Early rainy season storms in South Asia have killed nearly 400 people since late last week and more bad weather for at least parts of the region was on the way, weather officials said. More than 250,000 people in the southwestern Pakistani province of Baluchistan were affected by a cyclone that hit on Tuesday, killing at least 17 people, a disaster management official said.

"The situation is out of our hands, it's out of control. The entire town has been inundated and people have taken refuge in tall buildings and trees," Rauf Rind, the mayor of the town of Kach, told Reuters by telephone.

The Kach district, near the Iranian border, was also in danger from an overflowing dam. The water level at the Mirani dam had reached a critical point and was rising, and about 10,000 people were in danger, officials said.

Stretches of road and several bridges along the coast have been swept away while communications with worst-hit areas are patchy and much of the coast is without power. Many mud houses had collapsed, officials said.

The head of a provincial disaster management authority, Khuda Bakhsh Baluch, cited estimates of more than 250,000 people affected. Three districts had been inundated and tens of thousands of people were stranded, he said.

'Cut off from the world'
"The three districts are totally cut off from the world. At the moment, they're not getting any relief goods because even helicopters can't fly due to bad weather," Baluch said.

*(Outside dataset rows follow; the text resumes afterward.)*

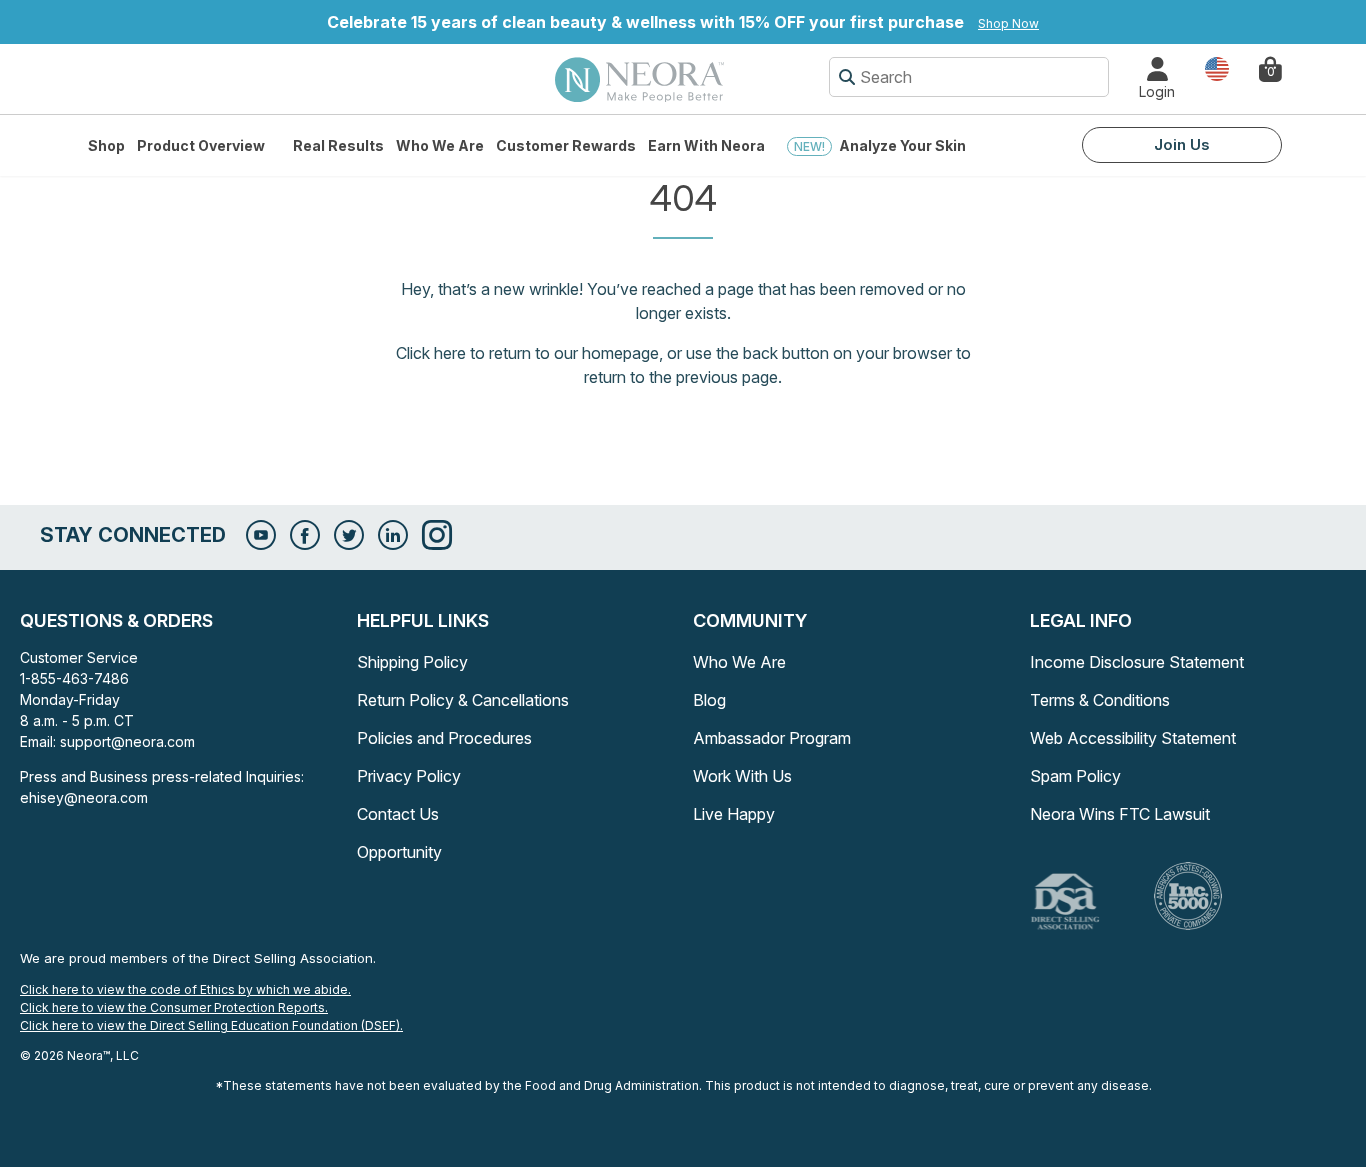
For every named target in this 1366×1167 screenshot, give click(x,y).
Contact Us (398, 814)
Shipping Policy (412, 662)
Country (1217, 67)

Scattered rain was expected until Thursday.

Tropical cyclone Yemyin hit Baluchistan three days after another storm struck Karachi, Pakistan's biggest city, killing about 230 people, many when fierce wind brought down slum houses.

Karachi was spared the full force of the cyclone but nevertheless five people were killed, an ambulance service official said.

Power was restored to most of Karachi by Wednesday but up to 10 percent of the city was still without electricity, a power corporation official said.

The navy rescued 146 fishermen, including seven whose boat sank, but there was no information on the crew of another boat that sank, navy spokesman Captain Siddiq Akbar said.

A ship had been sent to rescue the crew of a foreign merchant vessel, he said.

Flooding, snakes, scorpions in India
In neighboring India, authorities have been evacuating tens of thousands of people threatened by flooding as the toll from havoc wrecked by the arrival of the rainy season topped 150.

Thousands of villages have been left without basic services in the worst-hit southern state, Andhra Pradesh, and some villagers were stranded on rooftops for a fifth day.

The town of Kurnool, 130 miles southwest of the state capital, Hyderabad, was badly hit by flooding.

"Rain water has entered into protected drinking water systems in over 500 villages and four towns," said district chief M. Danakishore.

Snakes and scorpions were hindering efforts by soldiers trying to clear debris from 745 miles of roads and plugging breaches in 120 reservoirs, authorities said.

Indian weather officials forecast heavy rain on the east coast, with a storm in the Bay of Bengal due to hit Andhra Pradesh and Orissa state in the next 48 hours.

Fishermen have been advised not to go to sea and danger signs have been raised at ports.